━━ ИСХОДНЫЙ ТЕКСТ ━━

Впрочем, самых первых своих оппонентов — «двух бывших мхатовских авторов» Михаила Рощина и Михаила Шатрова — Смелянский миролюбиво останавливал просьбой не судить по отдельно опубликованным главам, а подождать выхода книги. И вот она напечатана.
Краткое личное предуведомление. Я считаю Смелянского одним из первых театральных критиков и шире — одним из первых среди тех, кто пишет о театре сегодня, хотя и не причисляю себя к поклонникам его таланта. Но Смелянскому тесно в таком амплуа. В связи с чем существует некая «история отношений» между автором «Уходящей натуры» и автором этих строк. В конце 90-х в «Независимой газете», где я тогда работал заведующим отделом культуры, вышло интервью американской студентки, приехавшей в Москву, чтобы учиться в никому не ведомом (в России) колледже МХАТ. Девушка, заплатившая за несколько недель обучения одиннадцать с лишним тысяч долларов, считала себя обманутой — ни по месту обучения, ни по составу преподавателей колледж явно не имел права называться «мхатовским». Ни художественный руководитель театра Олег Ефремов, ни ректор Школы-студии Олег Табаков, ни в Министерстве культуры, ни в Министерстве образования, ни в Комитете по образованию Москвы о проекте под названием «Колледж МХАТ» не слыхали. Одним из его руководителей был А. Смелянский. На публикацию он сильно обиделся и даже провел пресс-конференцию, на которой попытался представить историю как попытку оклеветать честного предпринимателя… И вот теперь даже удостоил меня отдельного упоминания в своей книжке: журналист Г. Заславский дает Т. Дорониной уроки… антисемитизма.
Так что легко будет представить нынешний мой отзыв как попытку свести старые счеты. Но, видит Бог, это не так. Будь книга хороша, я непременно признал бы это. Однако она не такова. Претензии же до сих пор не были высказаны (поскольку дело, на мой взгляд, совсем не только в главе, посвященной Ефремову, о которой дискутировали). И я взял этот труд на себя.

━━━

Кем работал автор исходного текста в «Независимой газете» в конце 90-х? Приведённый далее перечень — самостоятельный материал, с текстом он не связан.

━━ ПЕРЕЧЕНЬ ЗАПИСЕЙ ━━

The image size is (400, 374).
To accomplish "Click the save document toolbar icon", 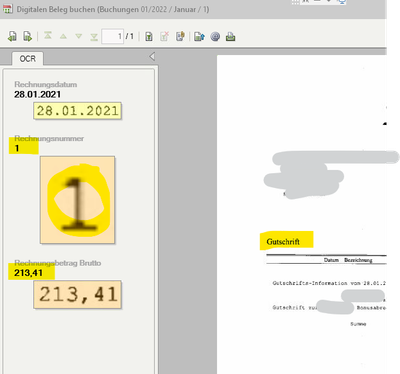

━━━
━━ ПЕРЕЧЕНЬ ЗАПИСЕЙ ━━

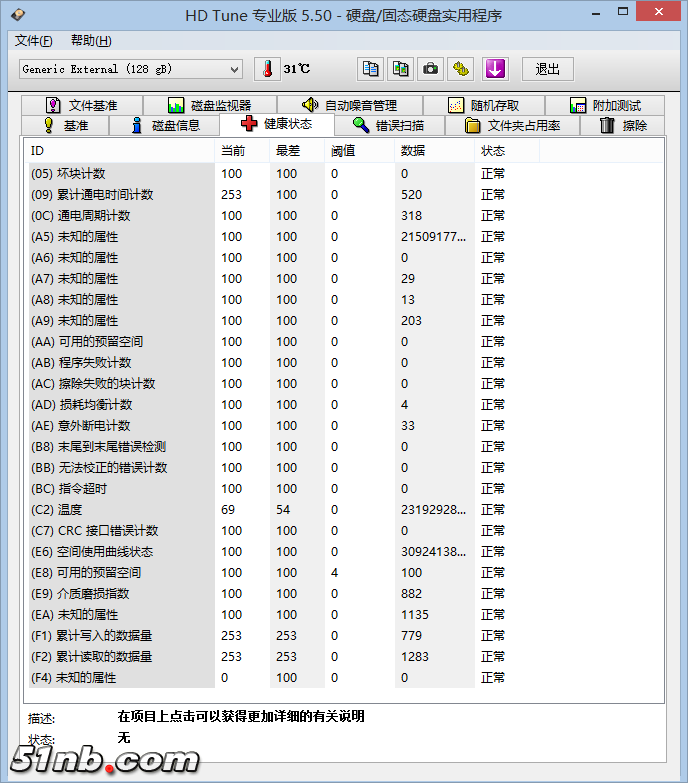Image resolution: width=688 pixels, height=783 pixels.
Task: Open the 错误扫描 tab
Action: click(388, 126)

━━━

_РЕЗУЛЬТАТ УПРАЖНЕНИЯ_: Заведующим отделом культуры.